SPEED-UP YOUR CODES BY PARALLEL COMPUTING IN PYTHON

Utpal Kumar   6 minute read   
   visitor badge  

Parallel computing is quickly becoming a necessity. Modern computers comes with more than one process and we most often only use single process to do most of our tasks. Parallel computing is a way of diving the tasks into all the processes available on the system and achieve speed ups.

Introduction

With the increasing amount of data, parallel computing is quickly becoming a necessity. Modern computers come with more than one cores, but we most often only use a single process to do most of our tasks. Parallel computing is a way of dividing the tasks into all or selected number of the system cores and achieving speedups.

Python by itself is slow. But fortunately there are several libraries in Python that can help in performing parallel computations and some to just speed up the single thread job. This post will discuss the basics of the parallel computing libraries, such as multiprocessing (and Threading), and joblib. After reading this article, I hope that you would be able to feel more confident on this topic.

The right way to loop in Python

What is the fastest and most efficient way to loop in Python. We found that the numpy is fastest and python builtin is the most memory efficient

Threading Module

Python comes with the threading API, that allows us to have different parts of the program run concurrently. Many people confuse threading with multiprocessing. To make things simples, we can remember that threading is not strictly parallel computation as it appears to (though it will definitely give speed up to your program). The threading maybe running on your multiple processes but only one task will be done at a time. One may think that in that case, multiprocessing sounds better. But multiprocessing always comes with some extra overhead as your system needs to spawn different processes and make it ready for the task. But threading also has limitation because of the GIL in Python that limits it to run only one thread at a time.

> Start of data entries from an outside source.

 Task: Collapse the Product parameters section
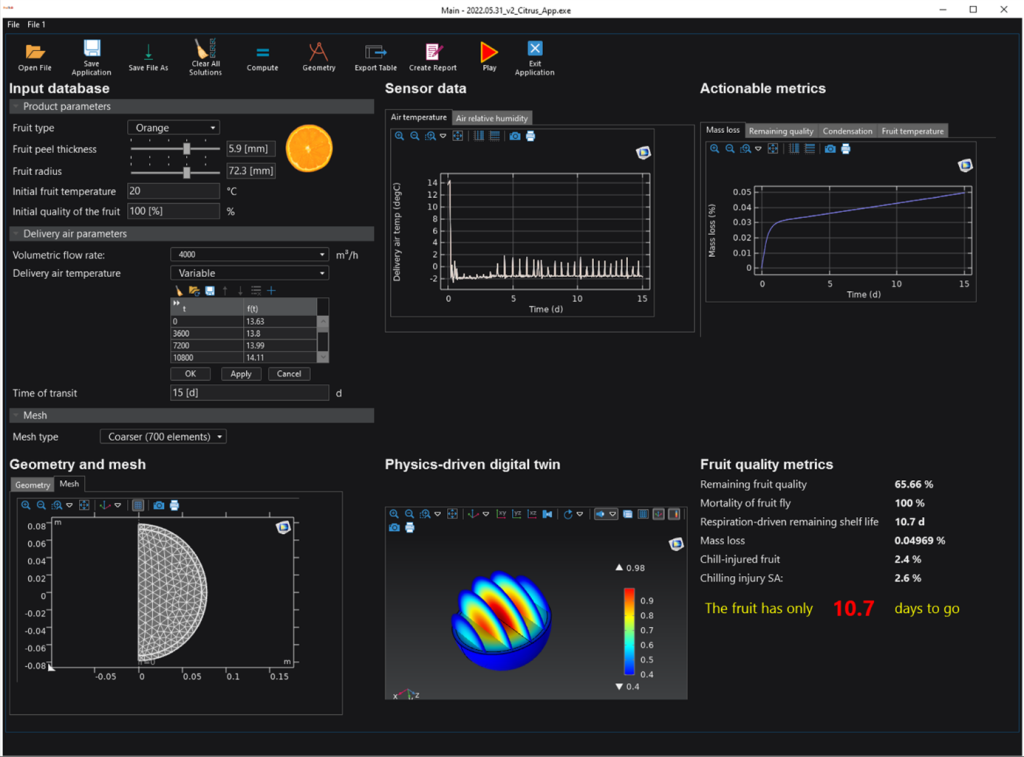click(16, 107)
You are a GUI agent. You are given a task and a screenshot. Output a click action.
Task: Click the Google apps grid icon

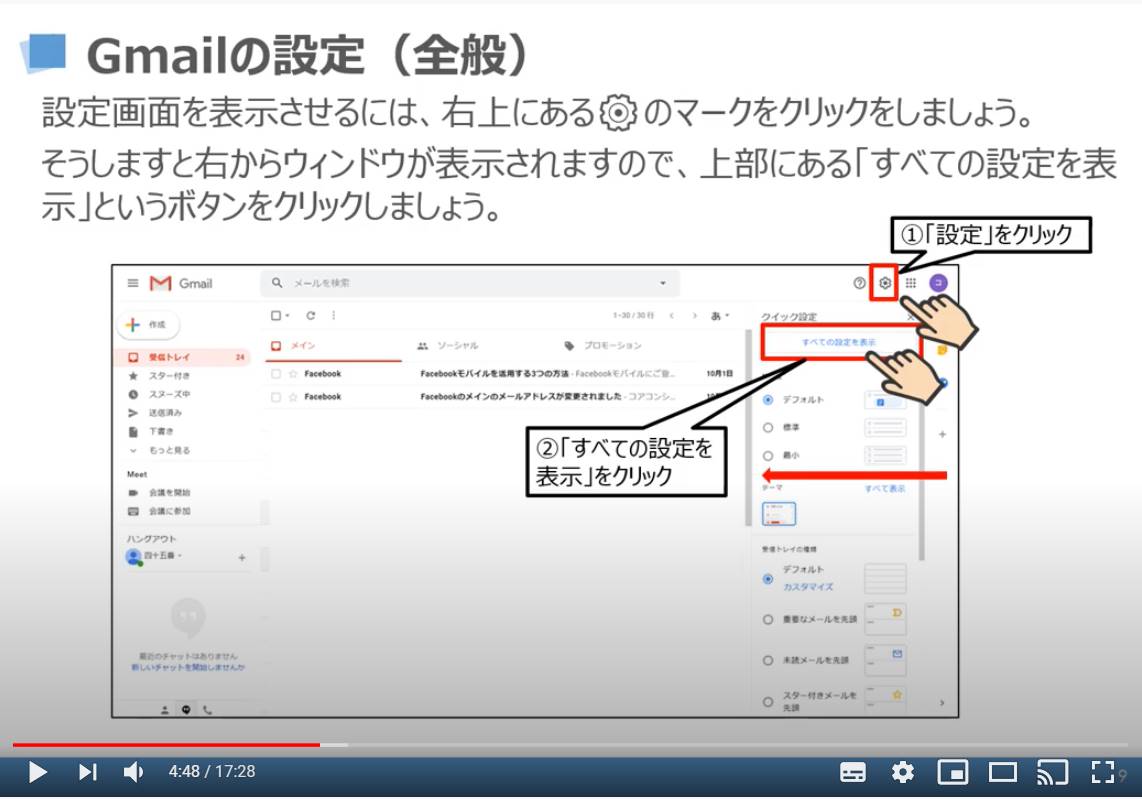point(910,283)
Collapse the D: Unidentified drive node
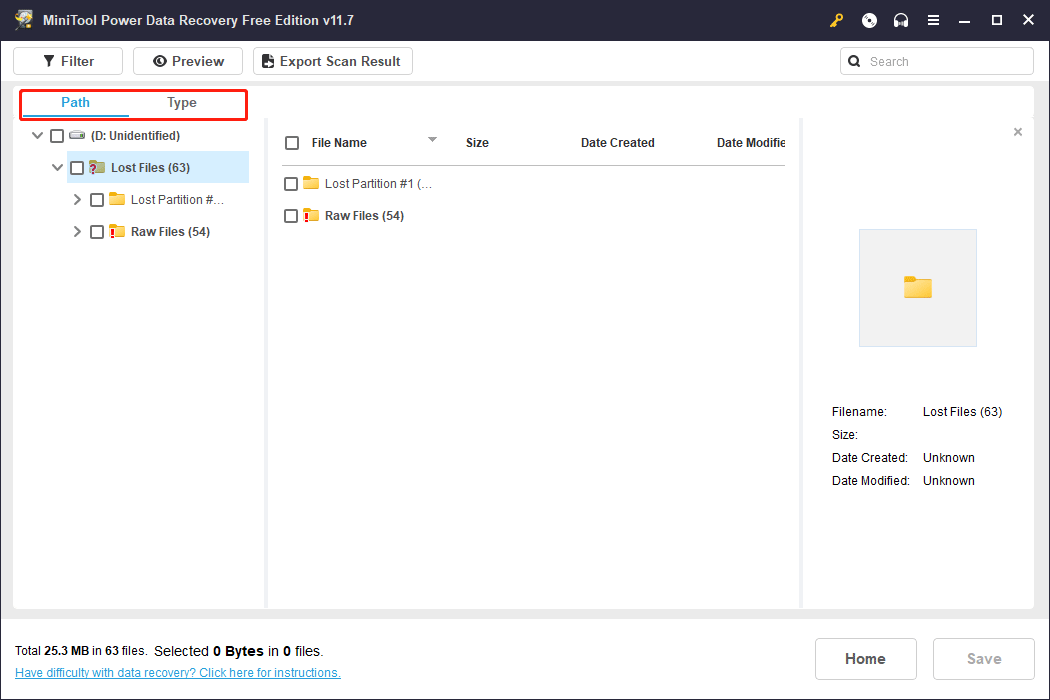The height and width of the screenshot is (700, 1050). coord(38,136)
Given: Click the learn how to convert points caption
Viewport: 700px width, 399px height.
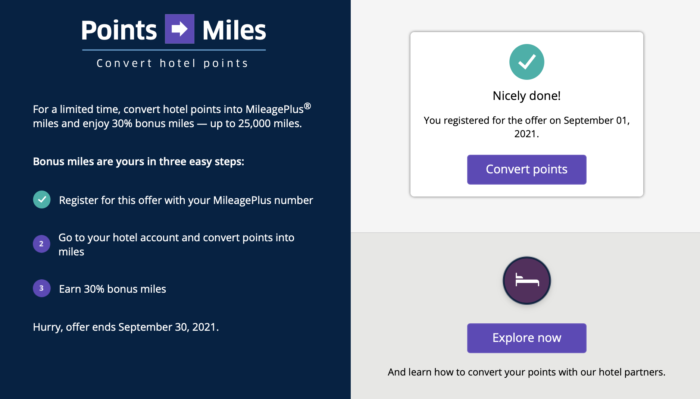Looking at the screenshot, I should 526,372.
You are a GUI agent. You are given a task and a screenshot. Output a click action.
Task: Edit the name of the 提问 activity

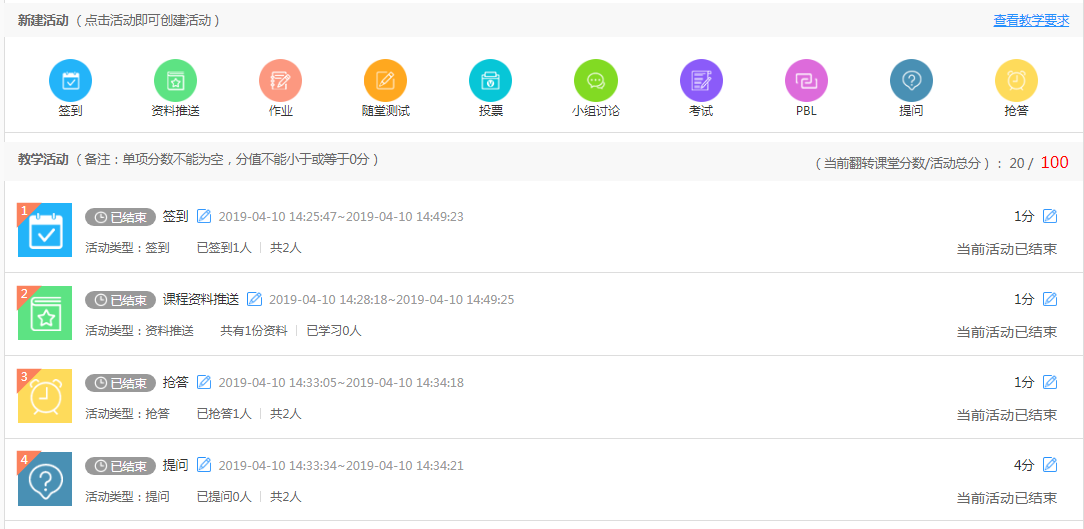[x=204, y=465]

Now, let us see an example that uses threading to speedup the task.

Using concurrent.futures

Multiprocessing Module

Python has an in-built parallel computing module multiprocessing to allow us to write parallel codes by spawning processes on our system. The multiprocessing package offers both local and remote concurrency, effectively side-stepping the Global Interpreter Lock by using subprocesses instead of threads. It offers a convenient means of parallelizing the execution of a function across multiple input values, distributing the input data across processes. For details, visit python docs. The notable things to remember are: how to start a process, how to exchange objects between processes (includes queuing and piping for communication between processes),

There is a difference between multiprocessing and threading. threading run the tasks concurrently, however, multiprocessing run the tasks parallely at the same time. Both of them can achieve significant improvement in the speed and one is preferable over other depending on the nature of the tasks.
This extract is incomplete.